● **PROBLEM TO SOLVE**:
Below are the records; retype each one exactly.

□ □ □ □ □ □ □

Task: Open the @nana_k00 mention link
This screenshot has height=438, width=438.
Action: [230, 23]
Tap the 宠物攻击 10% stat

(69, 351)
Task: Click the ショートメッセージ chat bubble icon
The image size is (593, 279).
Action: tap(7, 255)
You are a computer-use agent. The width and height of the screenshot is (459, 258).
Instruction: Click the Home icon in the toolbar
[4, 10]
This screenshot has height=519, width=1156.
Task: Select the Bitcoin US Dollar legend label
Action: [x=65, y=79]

□ □ □ □ □ □ □

● **PROBLEM SOLUTION**:
Task: Open the @nana_k00 mention link
This screenshot has height=438, width=438.
Action: [230, 23]
Tap the 宠物攻击 10% stat

(69, 351)
Task: Click the ショートメッセージ chat bubble icon
The image size is (593, 279).
Action: tap(7, 255)
You are a computer-use agent. The width and height of the screenshot is (459, 258).
Instruction: Click the Home icon in the toolbar
[4, 10]
This screenshot has height=519, width=1156.
Task: Select the Bitcoin US Dollar legend label
Action: [x=65, y=79]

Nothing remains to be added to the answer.